» DOCUMENT SEGMENT:
My Heavenly Coach

A standard practice among coaches is to view a film of the previous game with the players. During that viewing the staff points out each player’s mistakes and good plays. A dedicated player will accept the criticisms and resolve to improve. Such an athlete feels gratitude for the compliments and determines to repeat that behavior the next game.

Their won-lost record at the end of the season hinges largely on the success of such sessions.

If I am serious about playing well for my Heavenly Coach I will eagerly take part in the periodic reviews He makes of my life. At times I will sense Him saying “Bob, you missed an opportunity to be a witness there” or “Bob, that was cruel” or “Bob, that was a selfish attitude.”

Then my reaction should be “You’re right, Lord. I’m sorry. I see now that it was sinful. I confess each of these to you and I will try my best not to repeat them. Please help me. Thank you for forgiving me.”

At other times Coach will say “Bob, you controlled your temper pretty well back there” or “You were extra kind and thoughtful with your family today” or “Your attitude of gratitude was strong last week.”

And my reaction should be “Thank you, Lord. All that is the work of your Spirit. I’m going to work harder to make sure I keep developing the fruit of your Spirit.”

Repentance and Forgiveness

God offers to both forgive and forget our sins so we may be restored to a right relationship with Him. This offer comes as a free gift because He loves us, not because we have earned it.

Before we can take advantage of this gift we must have an attitude of repentance toward our sins. We play no role in the offer of forgiveness, but we must do our part in the application of it to our individual lives.

We cannot repent of our sins unless we are aware of them. Therefore, when the Holy Spirit creates such an awareness within us and shows us our need of repentance He is not trying to crush us under a load of guilt. He is trying to help us reach a position where we can receive the Father’s forgiveness.

The prodigal son (Luke 15) and the adulterous woman (John 8) were each aware of their sins and thus each received forgiveness through God’s grace. The prodigal’s older brother and the woman’s accusers remained unforgiven until they recognized and repented of their sins.

» DATA SECTION:
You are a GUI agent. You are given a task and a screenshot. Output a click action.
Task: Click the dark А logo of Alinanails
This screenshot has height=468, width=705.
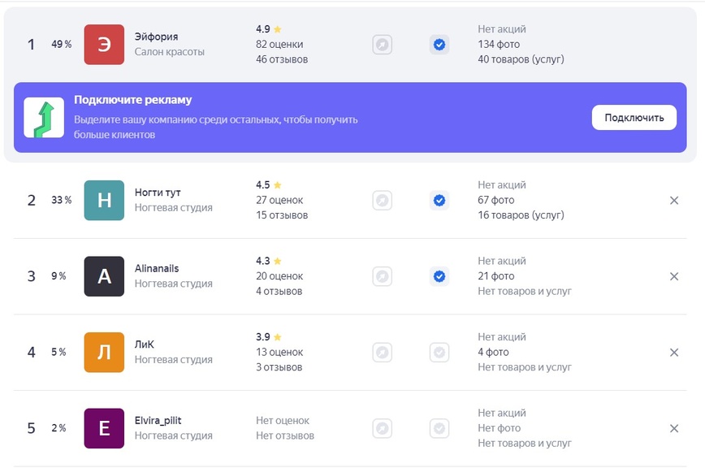104,276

» EXERCISE GOAL: Repeat word for word the part of the heavenly coach reflection that begins at "We cannot repent" and stops after "the Father’s forgiveness.".

» REPLY TO THE TASK:
We cannot repent of our sins unless we are aware of them. Therefore, when the Holy Spirit creates such an awareness within us and shows us our need of repentance He is not trying to crush us under a load of guilt. He is trying to help us reach a position where we can receive the Father’s forgiveness.